■ Exercise description: Beginning with the line that holds "You are a GUI" and ending with the last line below, please copy every line exactly, add nothing, and leave out the pictures.

Stored data:
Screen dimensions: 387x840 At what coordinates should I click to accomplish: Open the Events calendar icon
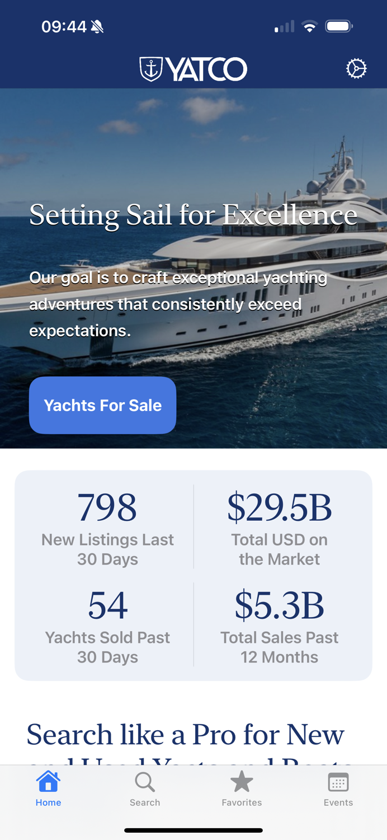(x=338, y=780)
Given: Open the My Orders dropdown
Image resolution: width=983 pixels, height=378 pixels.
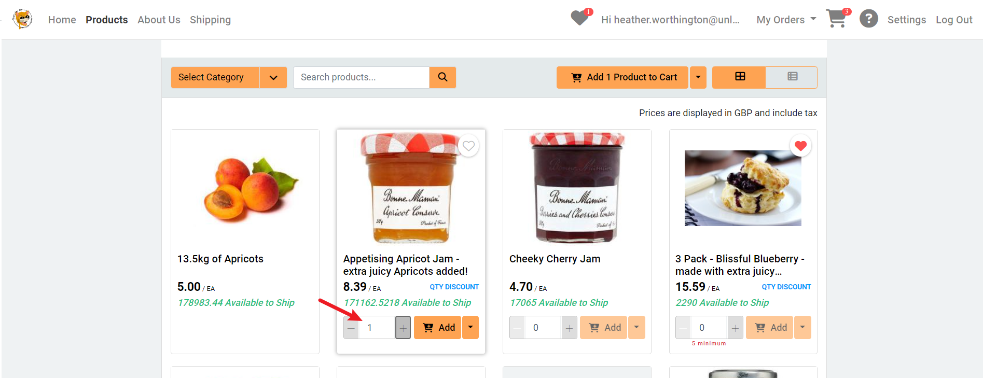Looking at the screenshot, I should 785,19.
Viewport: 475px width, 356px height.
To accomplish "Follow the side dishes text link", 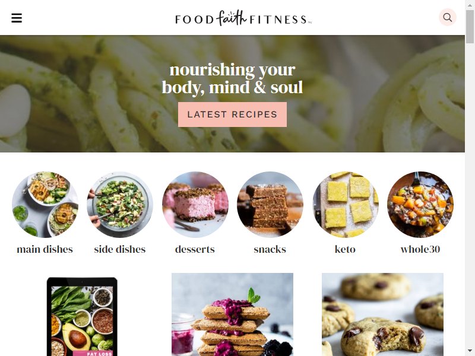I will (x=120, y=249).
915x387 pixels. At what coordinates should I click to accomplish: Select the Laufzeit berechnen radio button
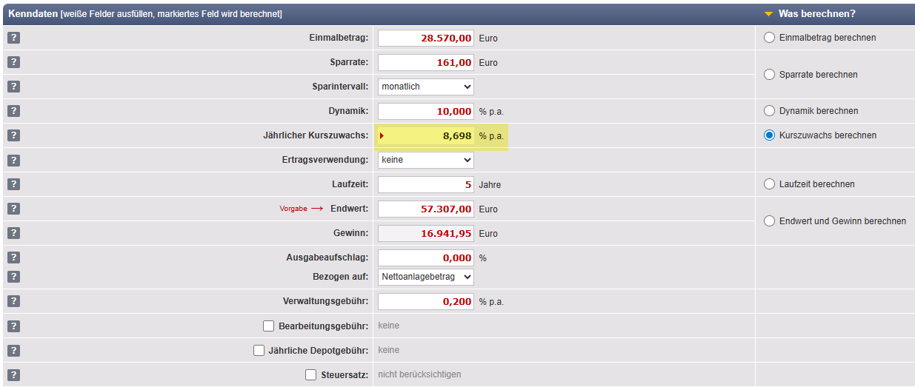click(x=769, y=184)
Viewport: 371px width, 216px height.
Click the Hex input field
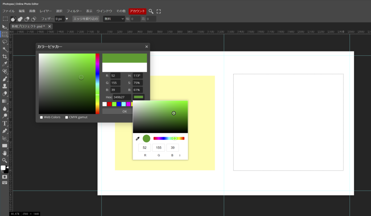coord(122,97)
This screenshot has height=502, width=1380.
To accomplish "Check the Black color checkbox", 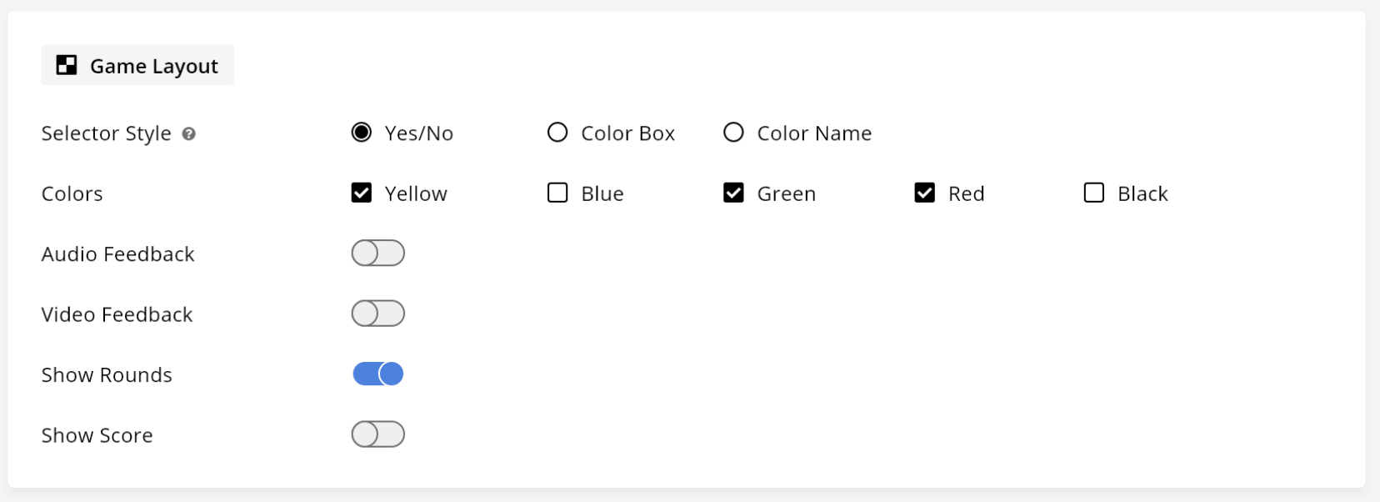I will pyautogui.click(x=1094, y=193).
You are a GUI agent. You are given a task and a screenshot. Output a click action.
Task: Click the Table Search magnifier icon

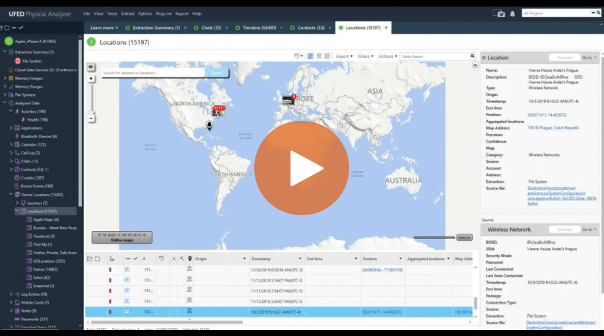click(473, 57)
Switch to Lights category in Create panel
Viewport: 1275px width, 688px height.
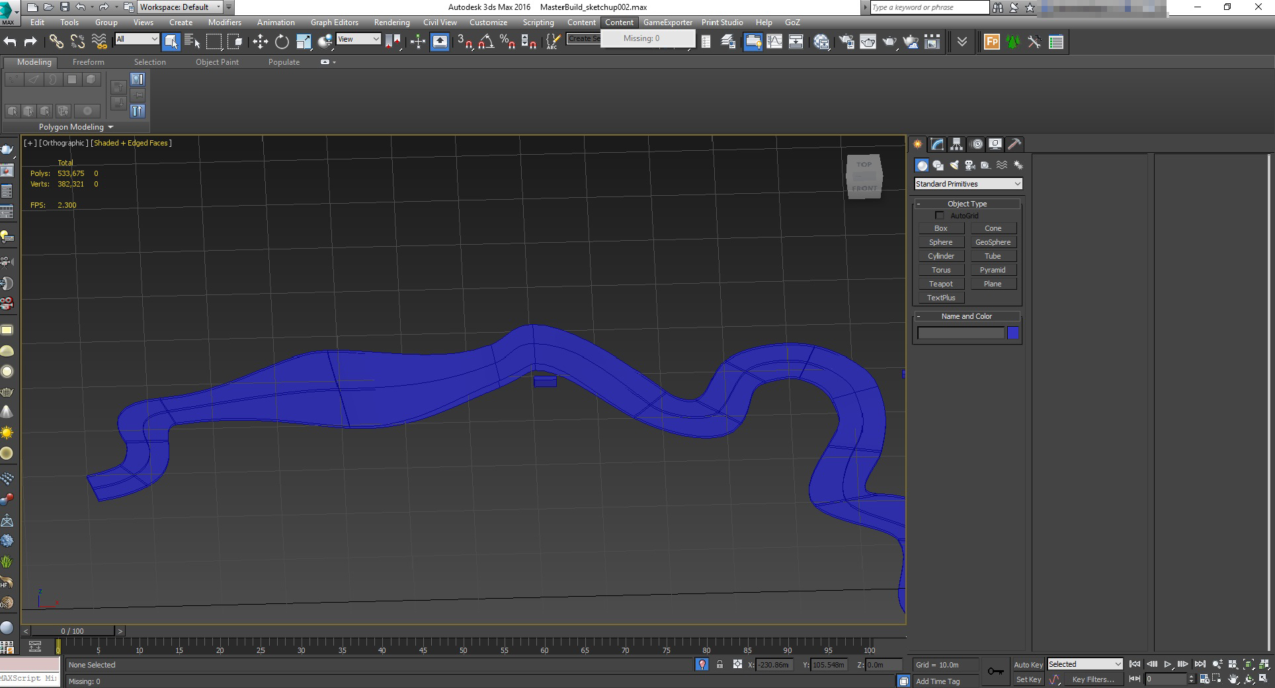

■ Result:
You are a GUI agent. You are given a task and a screenshot. Output a click action.
Task: Click the Table Search magnifier icon

click(473, 57)
Switch to Lights category in Create panel
Viewport: 1275px width, 688px height.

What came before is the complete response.